«Я собрал кое-что из написанного и пересмотрел. Раньше темы у меня были просты, а стихи выходили современные. Но меня тянуло к более глубокому; научиться чему-либо у нынешних поэтов почти невозможно — я обратился к классикам. Тут и заела меня форма — ямбы, ямбы… „высокий штиль“ и прочее. Это прескверное состояние — иметь мысль, образ и не выразить тем языком, который у тебя на языке… И, однако, из него, как оказалось, не так уж трудно выйти — стоит бросить классическую форму и взять простую. Итак — больше ни строчки по-старому. Признаюсь, мне порой перед самим собой неловко: ведь я простой сельский учитель, а в стихах ряжусь во фрак XIX века. Это пришло не сейчас, после вашего письма, оно давно как упрек не давало мне покоя. Но во что переодеваться — я не знал. Как буду писать (смогу ли — такого вопроса нет), увидите сами. Странно: прежние (сельские) стихи, которые я перечитал сейчас, пусть они неглубоки, но светлы; а последние — как могильные плиты; под их формой я хоронил в каждом живое, сегодняшнее, поэтому когда я дописывал последнюю строчку и остывал, мне не хотелось их читать…
И дурак же я был, что прокорпел над могильными ямбами! Но были причины.
Город втиснул меня в скорлупу, сковал, оглушил и, наконец, озлобил; я ходил с одним желанием: „бросить им в глаза железный стих, облитый горечью и злостью“! Хорошо, что я дольше не остался там и не бросил ничего.
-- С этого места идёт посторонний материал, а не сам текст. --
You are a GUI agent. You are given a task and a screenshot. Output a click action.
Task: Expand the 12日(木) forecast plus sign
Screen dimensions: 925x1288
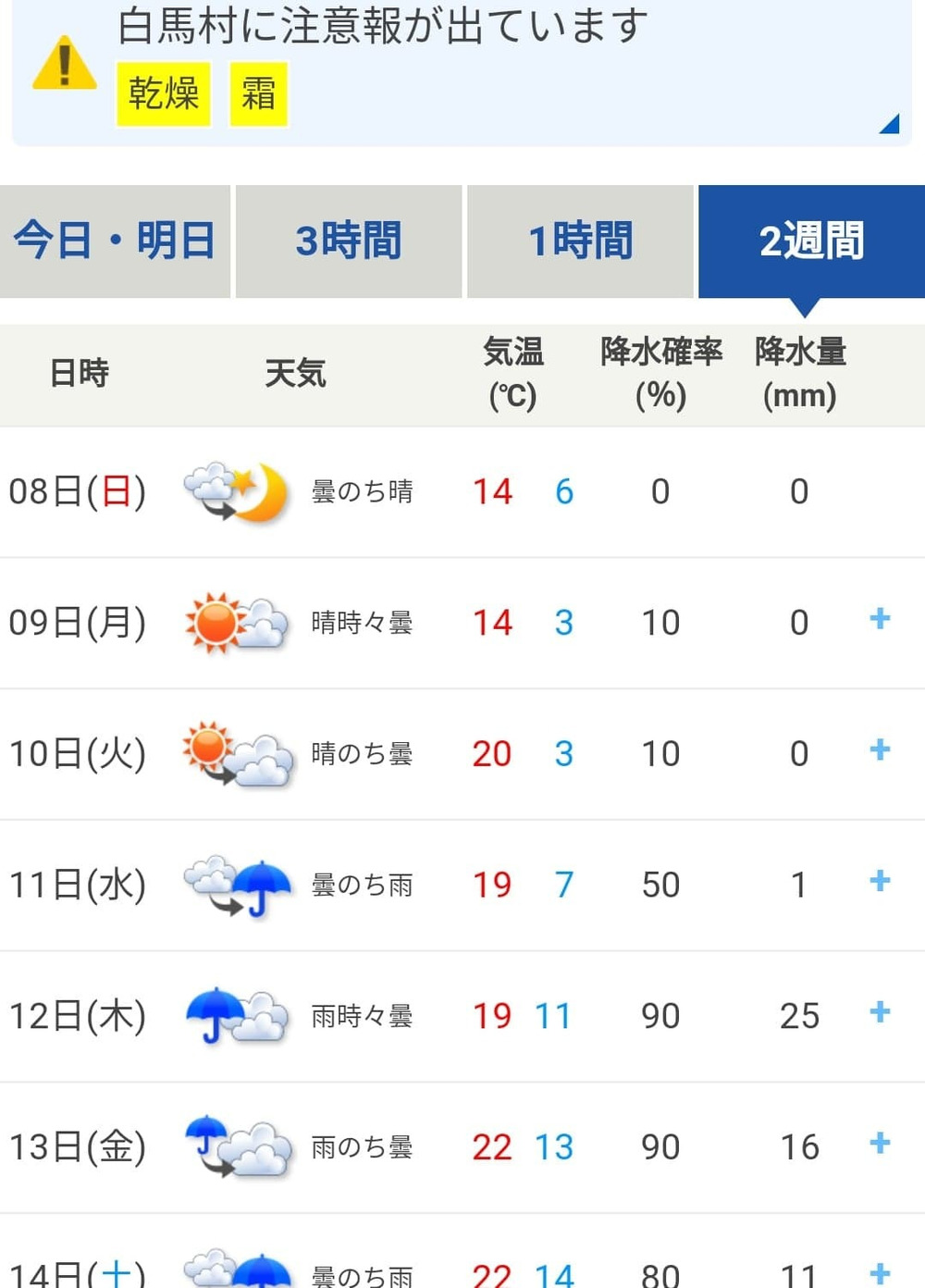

А рука дрожала. Отсюда все — в ином свете…»
Это объяснение требует объяснений. Ямбы останутся и впредь. И Твардовский знаменитую теперь подборку прасоловских стихотворений в «Новом мире» намеревался так и назвать — «Ямбы»; всего скорей, и назвал бы, не окажись в подборке иноразмерный, хорейный стих. «Ямбы» куда лучше, чем констатирующие — «Десять стихотворений». И опять же — «Ямбы» блоковские, высокая традиция!
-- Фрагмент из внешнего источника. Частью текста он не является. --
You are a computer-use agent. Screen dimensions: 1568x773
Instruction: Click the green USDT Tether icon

А «городской синдром» — все, наверное, так. И сельским — светлым — стихам здесь было не взойти и не выжить. Чувства тревоги, разлома, безладности, непрочности устоявшегося, вынесенные из детства, из обесполовиненной семьи, из войны, в городе усугубятся. Чувство сиротства — особенного, вне рода, вне близких — станет прямо-таки угнетать.
И как неожиданно, вдруг, оставит он университет, так же для внешних глаз неожиданно уйдет из «Молодого коммунара», и так же по-прасоловски резко уедет из Воронежа — к осени 1955 года.
Эти его три зимы и три лета — словно незримый, неудачный поединок с городом? И возвращение на малую россошанскую родину — как отступление? Движение вспять? Или же — вглубь? Как сильная рыба уходит на дно, ему надо было уйти от многошумной городской суеты? Деревня, почва, холмистые поля, ничем не застимые, дали ему начальные радости и горести, и оглядеться надо там, где горизонт смыкает землю и небо.
Невольная заноза сомнений все же есть. Он что — новый Шолохов, возвращающийся к сельскому крову со своими «Донскими тетрадями», напечатанными и признанными? Вовсе не так. И столицы еще не было, и книги отпечатанной не существует. Для многих губернский, областной город как трамплин на столичные рубежи и этажи (только «трамплин» — это не для Прасолова, он не принимал подобного рода метонимий, для него жизнь — всерьез, а у спорта и игры — свои площадки).